#### TEXTAUSSCHNITT:
____________________

Der Chaosprinz nickt verständig, er versteht aber nicht, weshalb seine Mutter beim Thema Lyrik plötzlich so emotional wird. Dabei liegt es ja gar nicht am Thema, sondern am Fieber, am Schnee im März und an den schlaflosen Nächten, die sich wieder einmal anhäufen wie der Schneefall auf der Schräge des Dachfensters. Wenn die Dunkelheit hereinbricht und die Einsamkeit überwältigt und es bis kurz vor Morgendämmerung so unfassbar tiefdunkel wird, die letzte Stunde so schwarz wie ein Versprechen, dass der neue Tag bald aufziehen wird, ganz gewiss wird er das, und was möchtest du dann bei Tageslicht betrachtet mit deinem Leben eigentlich anfangen? Jedenfalls keine Gedichte schreiben, findet der Chaosprinz, und schon gar nicht im Anapäst.

Manchmal ist es nicht einmal ein Satz, sage ich dem Chaosprinzen, bevor wir das Deutschheft zuschlagen und uns dem Volumen von Quadern zuwenden, manchmal reicht schon ein einziges, mächtiges Adjektiv, um alles kippen zu lassen. Die Rettung, sage ich dem Chaosprinzen, liegt dann darin, den Rest des Satzes so zu arrangieren, dass das betreffende Adjektiv an Wortgewalt verliert, damit sich der Sinn der Aussage insgesamt abschwächt. Das ist zwar nicht immer die eleganteste Lösung, aber wenn dir die Argumente ohnehin langsam ausgehen, kann dieser Kniff dir durchaus schon mal die Nacht retten. Und dann kannst du endlich ein paar Stunden schlafen und darauf warten, dass der Schnee taut und die Krokusse aus der Erde brechen.

____________________

#### DATENBLOCK:
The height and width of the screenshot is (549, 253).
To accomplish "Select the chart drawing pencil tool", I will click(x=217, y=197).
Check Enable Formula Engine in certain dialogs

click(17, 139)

____________________

#### ZIEL DER AUFGABE:
Schreib den Textausschnitt zwischen „Manchmal ist es“ und „der Erde brechen.“ (beides eingeschlossen) neu ab. Setz dabei „Schneeglöckchen“ an die Stelle von „Krokusse“.

#### LÖSUNG DER AUFGABE:
Manchmal ist es nicht einmal ein Satz, sage ich dem Chaosprinzen, bevor wir das Deutschheft zuschlagen und uns dem Volumen von Quadern zuwenden, manchmal reicht schon ein einziges, mächtiges Adjektiv, um alles kippen zu lassen. Die Rettung, sage ich dem Chaosprinzen, liegt dann darin, den Rest des Satzes so zu arrangieren, dass das betreffende Adjektiv an Wortgewalt verliert, damit sich der Sinn der Aussage insgesamt abschwächt. Das ist zwar nicht immer die eleganteste Lösung, aber wenn dir die Argumente ohnehin langsam ausgehen, kann dieser Kniff dir durchaus schon mal die Nacht retten. Und dann kannst du endlich ein paar Stunden schlafen und darauf warten, dass der Schnee taut und die Schneeglöckchen aus der Erde brechen.